===== Dataset entries =====

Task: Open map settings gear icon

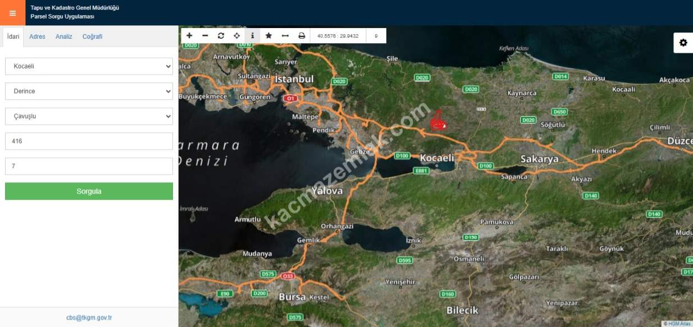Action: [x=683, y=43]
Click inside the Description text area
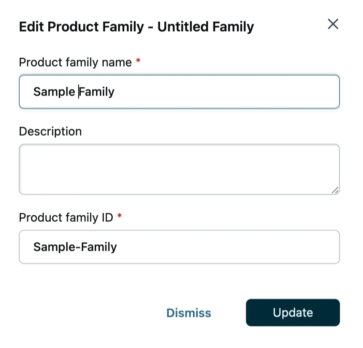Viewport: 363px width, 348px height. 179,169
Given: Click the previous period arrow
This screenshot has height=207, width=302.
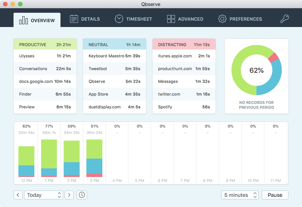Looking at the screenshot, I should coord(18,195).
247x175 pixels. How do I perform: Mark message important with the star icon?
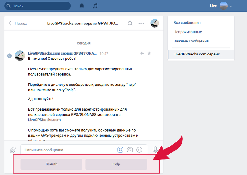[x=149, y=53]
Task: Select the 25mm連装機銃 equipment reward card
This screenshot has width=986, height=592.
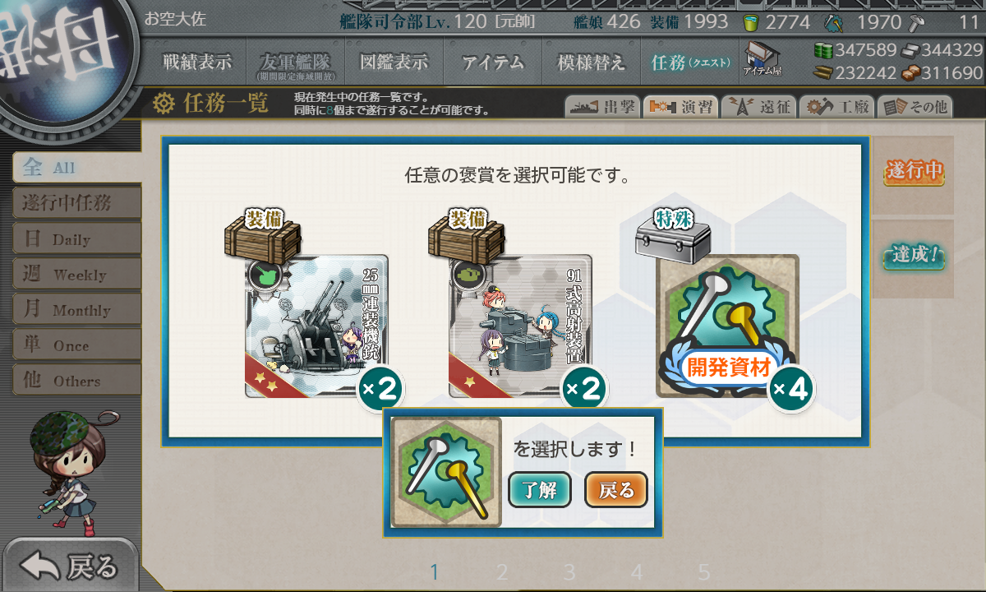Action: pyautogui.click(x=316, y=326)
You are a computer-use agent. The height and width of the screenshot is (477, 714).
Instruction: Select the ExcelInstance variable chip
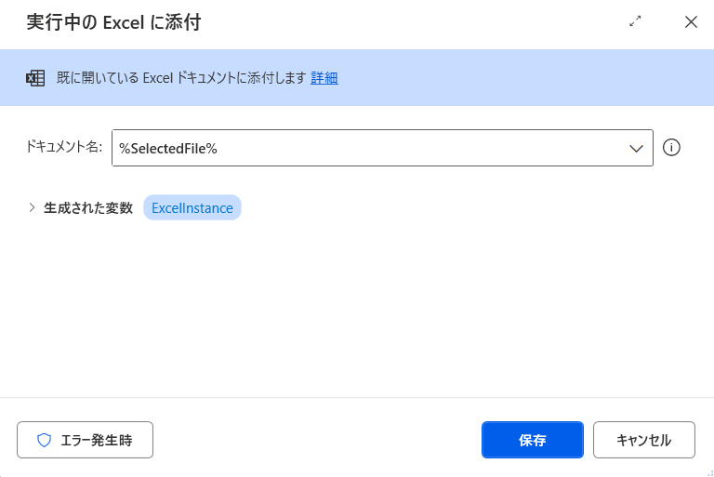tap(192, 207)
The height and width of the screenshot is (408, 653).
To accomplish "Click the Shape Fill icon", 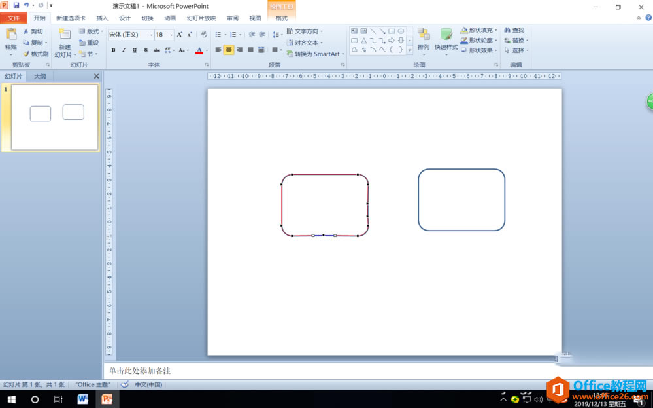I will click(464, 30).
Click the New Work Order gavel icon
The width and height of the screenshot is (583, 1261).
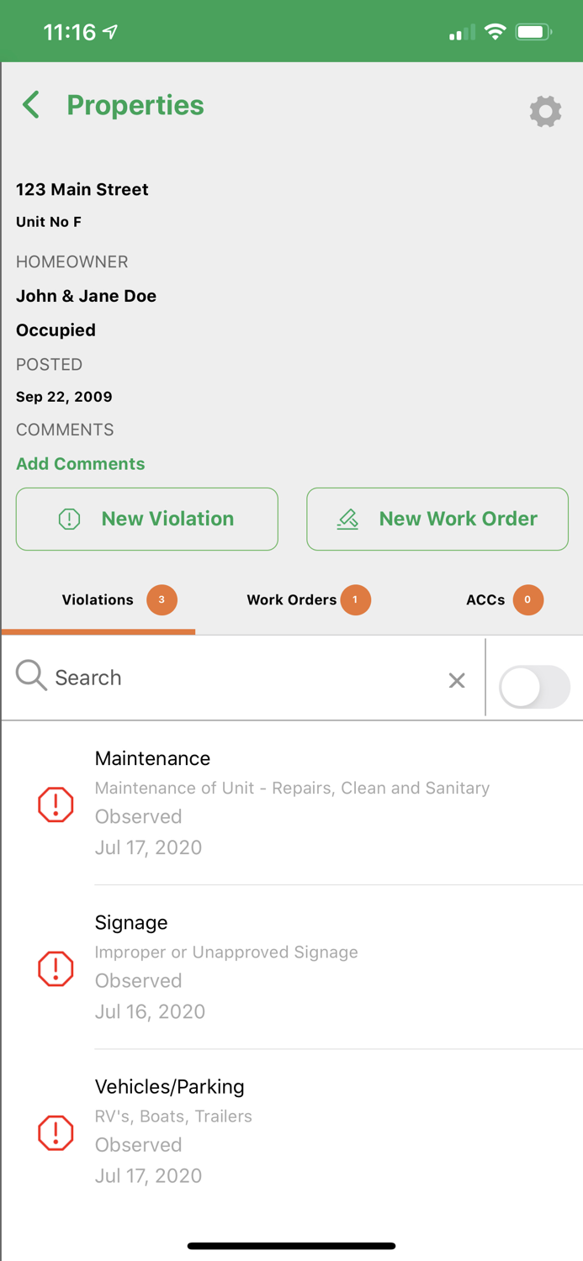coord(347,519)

=====

■ Problem description
Return word for word the lines from the beginning of the entries through the line that contains "Task: Select the", both ends included, but no pictures.

■ Written response
Task: Open map settings gear icon

Action: [x=683, y=43]
Click inside the Description text area
Viewport: 363px width, 348px height. 179,169
Given: Click the previous period arrow
This screenshot has height=207, width=302.
Looking at the screenshot, I should coord(18,195).
247x175 pixels. How do I perform: Mark message important with the star icon?
[x=149, y=53]
Task: Select the 25mm連装機銃 equipment reward card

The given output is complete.